** REQUIRED TASK **
Find every line in the items below that contains the string "tweet" and copy each of those lines out. Capital and lowercase letters must match.
____________
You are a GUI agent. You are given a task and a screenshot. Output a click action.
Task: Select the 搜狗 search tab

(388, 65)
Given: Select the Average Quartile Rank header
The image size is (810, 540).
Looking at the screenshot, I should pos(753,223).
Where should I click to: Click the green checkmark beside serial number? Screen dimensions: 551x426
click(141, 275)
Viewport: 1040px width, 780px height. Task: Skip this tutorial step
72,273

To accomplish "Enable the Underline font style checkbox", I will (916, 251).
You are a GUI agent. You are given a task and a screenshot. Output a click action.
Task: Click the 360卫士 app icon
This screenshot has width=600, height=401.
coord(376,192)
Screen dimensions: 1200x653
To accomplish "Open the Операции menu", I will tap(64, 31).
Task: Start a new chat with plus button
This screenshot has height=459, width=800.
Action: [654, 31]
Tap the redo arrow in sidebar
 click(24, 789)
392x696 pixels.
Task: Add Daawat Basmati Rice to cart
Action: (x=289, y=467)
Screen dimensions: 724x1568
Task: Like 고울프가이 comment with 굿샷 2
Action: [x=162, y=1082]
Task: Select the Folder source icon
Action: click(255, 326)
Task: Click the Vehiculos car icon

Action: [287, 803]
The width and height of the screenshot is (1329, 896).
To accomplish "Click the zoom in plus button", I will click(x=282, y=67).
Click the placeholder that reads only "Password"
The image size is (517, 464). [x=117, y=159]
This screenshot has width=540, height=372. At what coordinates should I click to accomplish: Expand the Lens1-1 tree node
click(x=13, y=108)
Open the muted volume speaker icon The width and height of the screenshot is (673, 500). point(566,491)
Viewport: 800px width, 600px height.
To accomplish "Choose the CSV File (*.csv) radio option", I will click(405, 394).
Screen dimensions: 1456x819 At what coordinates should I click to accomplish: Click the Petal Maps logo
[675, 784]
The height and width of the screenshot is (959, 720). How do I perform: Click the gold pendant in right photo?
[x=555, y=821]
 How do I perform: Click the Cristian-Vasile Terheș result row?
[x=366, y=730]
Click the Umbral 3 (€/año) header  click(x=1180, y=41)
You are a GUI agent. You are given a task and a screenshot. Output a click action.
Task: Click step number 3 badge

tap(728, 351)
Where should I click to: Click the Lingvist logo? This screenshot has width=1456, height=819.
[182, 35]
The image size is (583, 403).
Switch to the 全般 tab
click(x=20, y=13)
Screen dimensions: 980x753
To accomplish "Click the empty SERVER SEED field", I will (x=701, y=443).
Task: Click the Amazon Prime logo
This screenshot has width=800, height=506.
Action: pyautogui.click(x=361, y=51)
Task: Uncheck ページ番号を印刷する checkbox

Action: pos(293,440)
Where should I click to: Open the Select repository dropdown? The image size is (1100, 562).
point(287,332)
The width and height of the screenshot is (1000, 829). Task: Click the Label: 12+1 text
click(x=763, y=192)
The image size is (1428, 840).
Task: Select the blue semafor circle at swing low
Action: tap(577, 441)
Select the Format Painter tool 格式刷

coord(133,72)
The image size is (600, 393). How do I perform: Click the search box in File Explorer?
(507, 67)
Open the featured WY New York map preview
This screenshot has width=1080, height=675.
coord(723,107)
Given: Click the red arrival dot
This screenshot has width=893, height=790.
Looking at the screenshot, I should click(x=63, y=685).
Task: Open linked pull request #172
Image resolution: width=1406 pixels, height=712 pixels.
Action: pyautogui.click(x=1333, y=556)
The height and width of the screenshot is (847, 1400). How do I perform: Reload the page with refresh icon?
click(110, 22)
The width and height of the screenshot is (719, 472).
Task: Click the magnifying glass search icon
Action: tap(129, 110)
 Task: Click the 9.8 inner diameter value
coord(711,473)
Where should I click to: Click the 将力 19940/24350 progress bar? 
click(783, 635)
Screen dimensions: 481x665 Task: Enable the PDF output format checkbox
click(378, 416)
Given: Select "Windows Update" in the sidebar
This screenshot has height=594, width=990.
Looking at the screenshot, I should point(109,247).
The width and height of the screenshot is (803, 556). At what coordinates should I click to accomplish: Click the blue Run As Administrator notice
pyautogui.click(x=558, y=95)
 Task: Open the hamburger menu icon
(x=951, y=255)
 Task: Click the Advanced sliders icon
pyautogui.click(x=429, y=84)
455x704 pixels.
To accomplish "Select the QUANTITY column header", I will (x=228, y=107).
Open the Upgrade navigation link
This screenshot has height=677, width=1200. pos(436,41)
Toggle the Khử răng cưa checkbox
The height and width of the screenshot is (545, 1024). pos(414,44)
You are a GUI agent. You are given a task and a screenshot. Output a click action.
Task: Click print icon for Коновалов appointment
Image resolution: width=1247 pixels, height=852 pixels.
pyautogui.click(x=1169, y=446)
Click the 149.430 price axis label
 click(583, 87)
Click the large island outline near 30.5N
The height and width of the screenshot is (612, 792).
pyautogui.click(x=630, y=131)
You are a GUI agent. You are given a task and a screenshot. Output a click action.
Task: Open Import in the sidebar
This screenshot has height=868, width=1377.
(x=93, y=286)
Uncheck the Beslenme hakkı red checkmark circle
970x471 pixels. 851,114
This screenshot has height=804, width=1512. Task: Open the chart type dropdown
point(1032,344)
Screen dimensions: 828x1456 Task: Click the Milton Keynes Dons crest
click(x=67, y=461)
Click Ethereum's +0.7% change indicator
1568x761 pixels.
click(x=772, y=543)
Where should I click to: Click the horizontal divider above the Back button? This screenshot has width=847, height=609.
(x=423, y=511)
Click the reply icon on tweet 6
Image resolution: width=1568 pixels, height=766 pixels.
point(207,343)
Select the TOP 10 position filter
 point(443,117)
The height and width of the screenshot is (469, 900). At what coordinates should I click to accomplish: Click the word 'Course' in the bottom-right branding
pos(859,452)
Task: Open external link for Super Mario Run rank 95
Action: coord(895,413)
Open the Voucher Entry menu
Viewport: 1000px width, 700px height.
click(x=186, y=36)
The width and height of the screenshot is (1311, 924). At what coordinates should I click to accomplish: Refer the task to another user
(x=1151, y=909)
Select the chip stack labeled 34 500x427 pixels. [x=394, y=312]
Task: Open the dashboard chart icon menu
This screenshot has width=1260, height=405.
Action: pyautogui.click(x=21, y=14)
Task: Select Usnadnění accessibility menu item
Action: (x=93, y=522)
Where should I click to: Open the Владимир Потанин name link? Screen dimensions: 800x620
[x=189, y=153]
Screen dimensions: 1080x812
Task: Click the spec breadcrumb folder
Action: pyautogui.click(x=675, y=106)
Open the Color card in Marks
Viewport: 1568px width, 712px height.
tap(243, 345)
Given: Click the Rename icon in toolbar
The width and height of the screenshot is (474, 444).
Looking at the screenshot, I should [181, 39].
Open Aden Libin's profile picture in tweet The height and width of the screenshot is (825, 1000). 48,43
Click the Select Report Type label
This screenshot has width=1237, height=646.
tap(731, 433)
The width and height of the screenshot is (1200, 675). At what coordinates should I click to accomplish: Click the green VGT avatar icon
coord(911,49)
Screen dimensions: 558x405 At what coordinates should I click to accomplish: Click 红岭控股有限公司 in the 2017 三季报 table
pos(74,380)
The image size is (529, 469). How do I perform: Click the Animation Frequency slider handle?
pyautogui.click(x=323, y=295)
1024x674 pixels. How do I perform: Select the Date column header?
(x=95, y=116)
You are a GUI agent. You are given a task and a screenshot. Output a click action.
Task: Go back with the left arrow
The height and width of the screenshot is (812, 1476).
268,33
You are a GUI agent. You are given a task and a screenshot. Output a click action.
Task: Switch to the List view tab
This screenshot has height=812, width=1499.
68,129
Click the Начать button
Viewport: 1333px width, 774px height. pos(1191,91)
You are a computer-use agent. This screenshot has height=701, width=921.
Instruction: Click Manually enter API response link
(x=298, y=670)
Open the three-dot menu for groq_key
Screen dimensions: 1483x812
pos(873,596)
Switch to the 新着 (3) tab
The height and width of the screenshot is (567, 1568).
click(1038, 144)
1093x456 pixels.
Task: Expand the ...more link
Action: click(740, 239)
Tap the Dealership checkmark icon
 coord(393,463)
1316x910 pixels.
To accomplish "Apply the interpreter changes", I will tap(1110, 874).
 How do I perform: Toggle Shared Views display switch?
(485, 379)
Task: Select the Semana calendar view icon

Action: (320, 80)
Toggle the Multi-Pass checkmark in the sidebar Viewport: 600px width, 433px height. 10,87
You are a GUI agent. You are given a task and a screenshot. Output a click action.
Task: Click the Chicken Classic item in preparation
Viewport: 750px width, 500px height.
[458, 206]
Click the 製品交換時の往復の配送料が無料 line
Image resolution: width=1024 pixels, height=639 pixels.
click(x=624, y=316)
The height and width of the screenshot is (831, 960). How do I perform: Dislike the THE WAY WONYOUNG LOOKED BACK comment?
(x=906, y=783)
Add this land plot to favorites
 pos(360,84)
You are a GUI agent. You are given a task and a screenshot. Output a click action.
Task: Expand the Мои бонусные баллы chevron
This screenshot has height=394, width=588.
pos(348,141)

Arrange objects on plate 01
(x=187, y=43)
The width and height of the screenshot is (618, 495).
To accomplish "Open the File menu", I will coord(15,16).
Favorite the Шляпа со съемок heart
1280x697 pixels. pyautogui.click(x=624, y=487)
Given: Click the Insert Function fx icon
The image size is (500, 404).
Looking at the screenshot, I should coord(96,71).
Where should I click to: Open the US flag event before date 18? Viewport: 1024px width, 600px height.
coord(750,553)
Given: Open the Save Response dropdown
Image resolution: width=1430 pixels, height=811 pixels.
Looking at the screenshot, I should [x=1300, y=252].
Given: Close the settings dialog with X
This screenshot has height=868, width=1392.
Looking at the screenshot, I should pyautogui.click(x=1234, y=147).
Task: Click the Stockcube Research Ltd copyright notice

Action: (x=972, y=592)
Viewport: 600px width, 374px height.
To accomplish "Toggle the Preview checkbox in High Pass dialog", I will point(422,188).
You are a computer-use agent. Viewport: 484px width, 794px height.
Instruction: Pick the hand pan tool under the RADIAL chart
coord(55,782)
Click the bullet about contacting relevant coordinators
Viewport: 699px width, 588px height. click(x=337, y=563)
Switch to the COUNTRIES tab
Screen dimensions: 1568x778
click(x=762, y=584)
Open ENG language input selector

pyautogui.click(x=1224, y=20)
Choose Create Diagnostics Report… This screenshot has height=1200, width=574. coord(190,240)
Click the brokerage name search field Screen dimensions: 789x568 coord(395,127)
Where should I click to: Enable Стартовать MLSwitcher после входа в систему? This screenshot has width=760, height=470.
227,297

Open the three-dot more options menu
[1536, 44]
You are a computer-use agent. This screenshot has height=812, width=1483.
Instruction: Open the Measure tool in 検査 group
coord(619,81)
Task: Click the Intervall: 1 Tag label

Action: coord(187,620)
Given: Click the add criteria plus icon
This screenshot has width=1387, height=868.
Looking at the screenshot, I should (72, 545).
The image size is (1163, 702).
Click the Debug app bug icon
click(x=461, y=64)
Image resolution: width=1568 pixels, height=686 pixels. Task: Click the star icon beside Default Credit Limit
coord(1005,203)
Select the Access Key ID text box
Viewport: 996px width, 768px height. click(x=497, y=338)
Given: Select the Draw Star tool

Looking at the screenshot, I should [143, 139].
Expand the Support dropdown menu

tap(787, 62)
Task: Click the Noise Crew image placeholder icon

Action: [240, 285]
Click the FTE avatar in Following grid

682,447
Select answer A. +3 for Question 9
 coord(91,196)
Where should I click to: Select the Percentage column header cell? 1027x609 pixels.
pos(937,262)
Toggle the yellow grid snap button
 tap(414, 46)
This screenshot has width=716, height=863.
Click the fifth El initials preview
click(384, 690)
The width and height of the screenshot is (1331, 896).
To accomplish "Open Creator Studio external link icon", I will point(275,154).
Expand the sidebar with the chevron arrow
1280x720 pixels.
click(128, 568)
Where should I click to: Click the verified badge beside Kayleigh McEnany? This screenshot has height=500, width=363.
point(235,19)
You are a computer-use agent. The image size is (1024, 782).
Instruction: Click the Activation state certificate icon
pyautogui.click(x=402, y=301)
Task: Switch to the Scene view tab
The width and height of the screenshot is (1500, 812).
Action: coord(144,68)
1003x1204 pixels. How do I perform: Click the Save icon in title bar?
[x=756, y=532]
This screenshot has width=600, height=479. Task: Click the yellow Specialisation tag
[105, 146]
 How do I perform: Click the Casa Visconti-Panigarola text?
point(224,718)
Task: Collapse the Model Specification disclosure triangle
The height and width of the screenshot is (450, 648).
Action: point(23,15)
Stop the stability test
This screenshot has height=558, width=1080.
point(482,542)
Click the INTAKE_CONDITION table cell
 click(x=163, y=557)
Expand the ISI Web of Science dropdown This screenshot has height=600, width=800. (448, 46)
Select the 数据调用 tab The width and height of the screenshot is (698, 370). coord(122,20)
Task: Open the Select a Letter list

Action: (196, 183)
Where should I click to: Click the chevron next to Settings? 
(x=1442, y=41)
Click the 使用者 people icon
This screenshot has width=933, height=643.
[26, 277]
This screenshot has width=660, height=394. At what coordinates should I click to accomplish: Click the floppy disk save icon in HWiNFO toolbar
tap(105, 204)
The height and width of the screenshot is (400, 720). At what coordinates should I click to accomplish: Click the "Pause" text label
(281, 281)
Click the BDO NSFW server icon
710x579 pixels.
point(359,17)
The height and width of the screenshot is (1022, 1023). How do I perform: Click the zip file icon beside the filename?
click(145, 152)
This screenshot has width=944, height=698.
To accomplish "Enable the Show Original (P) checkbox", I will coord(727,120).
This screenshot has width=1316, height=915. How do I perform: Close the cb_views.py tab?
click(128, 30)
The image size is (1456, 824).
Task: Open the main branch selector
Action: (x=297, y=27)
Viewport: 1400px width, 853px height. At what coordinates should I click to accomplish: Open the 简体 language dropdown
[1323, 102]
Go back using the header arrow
____________
** TASK OUTPUT **
Click the reply icon on tweet 6
Open Aden Libin's profile picture in tweet The height and width of the screenshot is (825, 1000). 48,43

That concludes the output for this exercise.